Letter to the Editor

Thank you for your service

Wed, 11/11/2015 - 8:30am

    Dear Editor:

    I am a veteran. Until about 10 years ago, this fact was incidental to my life; a source of stories to tell over cocktails. About 10 years ago, people began to thank me for my service. This was very flattering as I did not consider what I did to be a matter of public adulation.

    Like most veterans, my tour of duty was filled with tedious hours of watch-standing and the routines and rigor of military life. Like all veterans, there was measured risk and managed danger. I served on a submarine shadowing Soviet submarines under the North Atlantic. It was a bland adventure.

    Recently, in conversation with a new acquaintance, I asked if he was a veteran. He paused slightly as he looked down and answered that he was not. In that moment I realized that we have become a society separated by military service. Our volunteer military stands exalted from the mainstream public.

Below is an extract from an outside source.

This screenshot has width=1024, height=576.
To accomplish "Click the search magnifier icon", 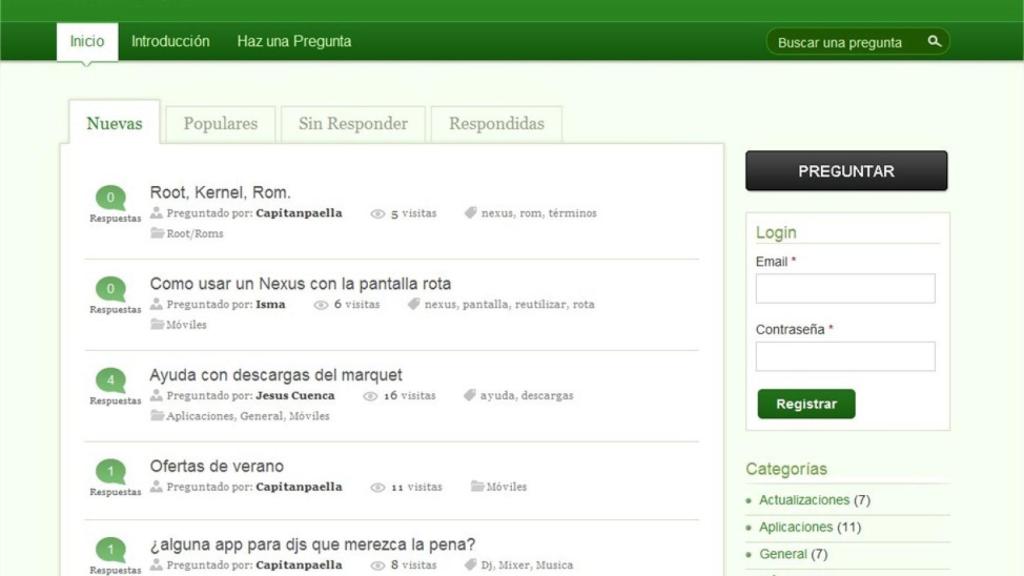I will (x=933, y=41).
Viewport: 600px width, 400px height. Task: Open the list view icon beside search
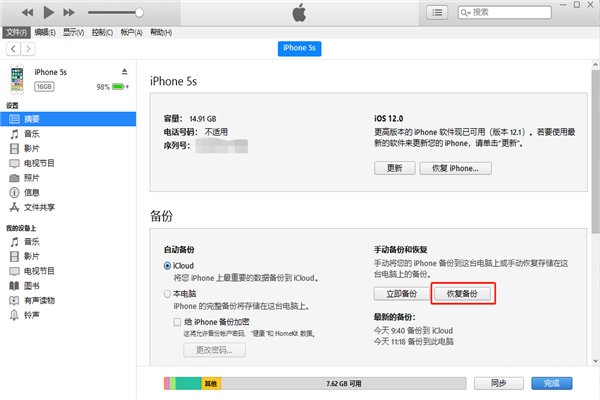point(437,12)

    This public ritual fawning over veterans and the separation of military service from mainstream society is something that we as a free nation ought to be wary of. “We go to war, they go to the mall” is an adage veterans are now all too familiar with. War is someone else’s job and we are insulated from it.

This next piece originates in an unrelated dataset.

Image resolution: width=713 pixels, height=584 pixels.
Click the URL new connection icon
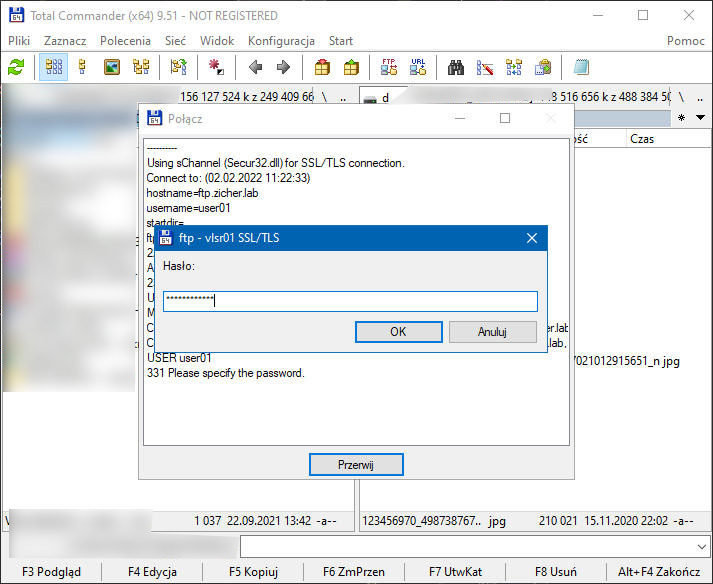(x=418, y=67)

    Certainly we should honor our veterans and generously support them as they return home from duty, but let us not forget the really important people here at home and their contribution to making our lives livable. I am talking about teachers, police, road crews, nurses and store clerks.

    So, the next time you stop at that late night convenience store to pick up a quart of milk, take notice of that clerk. She is probably a single mom, working several different part-time jobs at minimum wage. She is probably in that store alone and exposed to the danger of robbery or drunk and abusive customers. She is a bedrock American. Thank her for her service.